HERE TO HELP: The frontrunning candidates, expected to be declared as councillors shortly, are eager to get a move on and start listening to their community. PICTURE: Marco Gliori.
HERE TO HELP: The frontrunning candidates, expected to be declared as councillors shortly, are eager to get a move on and start listening to their community. PICTURE: Marco Gliori.

New crop of SDRC councillors plan to make changes

THE people of the Southern Downs have placed their votes, and their faith, in a new team of soon-to-be-declared councillors.

With only 105 votes remaining and little change predicted, the Queensland Electoral Commission is expected to announce the current frontrunners as the region's chosen leaders.

As it sits, the successful candidates will be Ross Bartley, Cameron Gow, Jo McNally, Andrew Gale, Sheryl Windle, Marco Gliori, Cynthia McDonald and Stephen Tancred.
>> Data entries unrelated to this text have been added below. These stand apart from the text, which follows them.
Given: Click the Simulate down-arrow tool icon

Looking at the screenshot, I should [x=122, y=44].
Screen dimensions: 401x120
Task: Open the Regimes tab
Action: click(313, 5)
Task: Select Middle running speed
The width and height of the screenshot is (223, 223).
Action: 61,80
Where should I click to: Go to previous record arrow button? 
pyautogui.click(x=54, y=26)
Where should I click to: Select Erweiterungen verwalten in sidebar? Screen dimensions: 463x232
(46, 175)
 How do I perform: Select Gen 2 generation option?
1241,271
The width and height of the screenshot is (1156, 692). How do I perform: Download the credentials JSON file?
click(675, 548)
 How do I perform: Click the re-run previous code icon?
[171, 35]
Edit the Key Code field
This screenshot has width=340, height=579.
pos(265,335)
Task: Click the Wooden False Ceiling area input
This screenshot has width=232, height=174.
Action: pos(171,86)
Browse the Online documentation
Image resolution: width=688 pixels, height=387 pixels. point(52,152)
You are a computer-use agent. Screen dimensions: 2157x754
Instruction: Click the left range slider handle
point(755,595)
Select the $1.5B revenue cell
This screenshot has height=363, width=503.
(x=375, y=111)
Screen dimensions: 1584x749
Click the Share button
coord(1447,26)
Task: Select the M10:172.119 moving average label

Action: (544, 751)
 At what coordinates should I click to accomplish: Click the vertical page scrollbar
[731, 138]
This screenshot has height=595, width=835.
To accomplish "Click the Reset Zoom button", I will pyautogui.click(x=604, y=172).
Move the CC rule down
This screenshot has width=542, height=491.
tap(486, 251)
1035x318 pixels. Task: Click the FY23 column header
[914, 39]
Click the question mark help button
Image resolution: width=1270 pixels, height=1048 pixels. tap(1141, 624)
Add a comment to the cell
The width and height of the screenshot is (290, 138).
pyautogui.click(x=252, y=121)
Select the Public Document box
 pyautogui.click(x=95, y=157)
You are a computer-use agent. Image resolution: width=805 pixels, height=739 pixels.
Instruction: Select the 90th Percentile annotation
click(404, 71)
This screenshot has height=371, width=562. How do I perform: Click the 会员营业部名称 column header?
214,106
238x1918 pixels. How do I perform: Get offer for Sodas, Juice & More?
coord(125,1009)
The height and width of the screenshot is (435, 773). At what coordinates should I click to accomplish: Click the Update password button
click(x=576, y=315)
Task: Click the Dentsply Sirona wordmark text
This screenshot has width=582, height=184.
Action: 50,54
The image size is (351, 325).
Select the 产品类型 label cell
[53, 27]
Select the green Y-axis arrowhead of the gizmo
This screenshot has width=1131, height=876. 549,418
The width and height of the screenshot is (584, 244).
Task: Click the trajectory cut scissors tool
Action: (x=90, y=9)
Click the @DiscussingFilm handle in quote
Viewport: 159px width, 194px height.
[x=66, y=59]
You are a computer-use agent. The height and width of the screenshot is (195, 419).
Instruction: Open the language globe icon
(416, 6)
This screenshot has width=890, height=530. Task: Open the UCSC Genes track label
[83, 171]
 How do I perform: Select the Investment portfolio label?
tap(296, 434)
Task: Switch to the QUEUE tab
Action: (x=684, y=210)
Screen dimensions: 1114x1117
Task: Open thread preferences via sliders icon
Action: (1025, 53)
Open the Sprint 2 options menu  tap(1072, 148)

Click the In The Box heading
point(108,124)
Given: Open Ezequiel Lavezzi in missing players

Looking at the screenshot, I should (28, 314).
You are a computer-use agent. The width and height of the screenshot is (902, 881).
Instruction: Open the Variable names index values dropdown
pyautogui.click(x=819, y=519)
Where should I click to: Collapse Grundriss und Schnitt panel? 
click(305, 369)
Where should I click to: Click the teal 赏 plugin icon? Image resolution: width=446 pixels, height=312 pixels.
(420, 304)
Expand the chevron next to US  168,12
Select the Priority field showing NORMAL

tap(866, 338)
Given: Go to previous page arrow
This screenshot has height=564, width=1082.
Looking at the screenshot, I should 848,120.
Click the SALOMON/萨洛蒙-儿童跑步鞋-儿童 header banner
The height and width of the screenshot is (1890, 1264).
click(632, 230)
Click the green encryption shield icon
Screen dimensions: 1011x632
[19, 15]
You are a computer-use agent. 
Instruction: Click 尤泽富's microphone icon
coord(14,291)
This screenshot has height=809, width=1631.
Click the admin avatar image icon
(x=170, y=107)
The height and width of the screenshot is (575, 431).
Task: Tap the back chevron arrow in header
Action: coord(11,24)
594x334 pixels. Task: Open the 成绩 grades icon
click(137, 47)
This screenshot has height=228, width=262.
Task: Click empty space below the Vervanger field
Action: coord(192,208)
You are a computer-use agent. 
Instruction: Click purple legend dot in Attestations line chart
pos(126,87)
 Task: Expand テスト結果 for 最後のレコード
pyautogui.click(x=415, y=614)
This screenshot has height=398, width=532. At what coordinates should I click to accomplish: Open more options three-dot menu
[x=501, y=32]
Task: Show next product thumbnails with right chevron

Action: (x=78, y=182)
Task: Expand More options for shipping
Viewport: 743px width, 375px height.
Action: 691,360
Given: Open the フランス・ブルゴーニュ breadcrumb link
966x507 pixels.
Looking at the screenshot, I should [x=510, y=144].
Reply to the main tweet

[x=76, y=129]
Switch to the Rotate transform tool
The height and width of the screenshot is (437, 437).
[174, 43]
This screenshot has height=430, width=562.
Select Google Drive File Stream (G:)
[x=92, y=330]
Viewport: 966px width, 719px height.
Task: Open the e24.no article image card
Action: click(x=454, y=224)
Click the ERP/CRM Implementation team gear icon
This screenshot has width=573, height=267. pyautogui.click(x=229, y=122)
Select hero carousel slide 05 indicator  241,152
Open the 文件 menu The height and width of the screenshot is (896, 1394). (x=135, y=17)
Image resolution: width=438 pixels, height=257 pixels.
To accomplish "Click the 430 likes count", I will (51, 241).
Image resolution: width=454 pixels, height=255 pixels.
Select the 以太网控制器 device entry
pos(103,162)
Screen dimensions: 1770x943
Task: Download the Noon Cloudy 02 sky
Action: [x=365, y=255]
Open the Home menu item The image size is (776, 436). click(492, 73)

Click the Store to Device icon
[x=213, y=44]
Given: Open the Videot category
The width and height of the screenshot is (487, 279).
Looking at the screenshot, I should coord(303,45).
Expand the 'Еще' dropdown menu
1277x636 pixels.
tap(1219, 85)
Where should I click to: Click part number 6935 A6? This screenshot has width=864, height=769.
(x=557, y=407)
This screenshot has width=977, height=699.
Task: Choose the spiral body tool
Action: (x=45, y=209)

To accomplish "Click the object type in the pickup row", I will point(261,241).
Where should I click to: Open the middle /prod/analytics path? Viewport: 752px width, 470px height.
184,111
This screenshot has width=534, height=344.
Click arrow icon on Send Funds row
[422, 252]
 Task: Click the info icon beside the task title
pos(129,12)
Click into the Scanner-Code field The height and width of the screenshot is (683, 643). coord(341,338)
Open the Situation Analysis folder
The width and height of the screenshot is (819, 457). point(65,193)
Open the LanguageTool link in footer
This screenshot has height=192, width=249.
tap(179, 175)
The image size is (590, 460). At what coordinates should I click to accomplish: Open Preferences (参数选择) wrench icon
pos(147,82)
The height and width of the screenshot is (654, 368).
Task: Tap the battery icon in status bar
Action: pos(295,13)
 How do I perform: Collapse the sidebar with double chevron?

The eight councillors, once declared, will join mayor-elect Vic Pennisi to create a new agenda for the Southern Downs Regional Council.

Many of the successful candidates campaigned on a message of greater communication between local government and the community.

Newcomer Marco Gliori said he hoped, even while social-distancing, the new team of councillors will be able to heal that relationship.

"I just want to do a good job recognising when people are upset, or have a particular problem. I'm keen to find them an answer," he said.

"It's important that all councillors still hit the streets of the Southern Downs, getting out there, popping into stores and getting that word on what's happening, what people are talking about, and taking that back to council."

Returning councillor Sheryl Windle said she worked incredibly hard over her last term to develop relationships with progress associations, community groups and local organisations.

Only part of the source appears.